MIAMI — A shifty sailor whose newlywed wife mysteriously went missing at sea as they cruised around the Caribbean for their honeymoon, has finally acknowledged that he killed her.
Lewis Bennett, 41, a mining engineer with dual British and Australian citizenship, had long insisted he left his wife, Isabella Hellman, on deck in May 2017 when he went to their cabin to go to sleep. He said he later awoke when the boat hit something and that Hellman was gone.
But he has now pleaded guilty to involuntary manslaughter, with federal prosecutors asking for a sentence of eight years when he is sentenced in January. In his plea agreement, Bennett described his wife’s death as an accident that he did not witness, while admitting it was his fault, the Florida Sun-Sentinel reported.
Hellmann disappeared from the couple’s 37-foot catamaran, Surf Into Summer, as the couple sailed near the Bahamas on their way to Florida.
Bennett told investigators at the time that the boat experienced difficulties while he was sleeping below deck and Hellmann was on watch. He said she was missing when he came above deck after a loud noise woke him up.
After realizing the vessel was sinking, he said he gathered his belongings and abandoned ship.
He sent out an emergency alert about 30 miles from Cay Sal Bank in the Bahamas. He also made a phone call and reported that he was in distress on a life raft.
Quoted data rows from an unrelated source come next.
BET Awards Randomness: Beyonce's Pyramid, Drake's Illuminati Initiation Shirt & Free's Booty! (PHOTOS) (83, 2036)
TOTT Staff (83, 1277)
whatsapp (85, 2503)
Hellmann’s body was never found and she is presumed dead. She was 41.
In court, Bennett admitted he did not require his wife — a weak swimmer and inexperienced sailor — to wear a life vest or harnesses tethered to their catamaran, all of which were on the vessel.
Bennett, who is a strong swimmer and has extensive training and experience in sailing, also acknowledged he did almost nothing to try to find his wife.
“Mr. Bennett could not recall whether he called out her name. Although Mr. Bennett threw a horseshoe life ring overboard, he did not deploy flares to illuminate the area to look for his wife or to signal his position, nor did he turn the catamaran around to look for her,” according to the plea agreement. “Additionally, Mr. Bennett did not search for her with the catamaran or the dinghy that was attached.”
But he did spend maybe 45 minutes loading up a life raft with food, water, safety devices, a satellite phone – and about $40,000 worth of stolen silver and gold coins.
Prosecutors said there was evidence that the damage inflicted on the catamaran appeared to be intentional, not accidental.
The couple, who had an infant daughter, had been married for only a few months but their marriage was already crumbing under heavy financial duress, prosecutors have said.
Prosecutors said that Bennett had a motive to kill his wife, a real estate broker who was born in Colombia but became a U.S. citizen after moving to the U.S.
“[Bennett] and Hellman were undergoing intense marital strife that was causing their marriage to deteriorate. That marital strife concerned disagreements about finances, arguments over a variety of topics, and the defendant’s treatment of Hellman,” prosecutors wrote in court filings.
“[His motive] was to remove the marital strife between them, enable him to inherit her estate, obtain complete control over the finances, and allow him to live his life as he pleased without any input from Hellman.”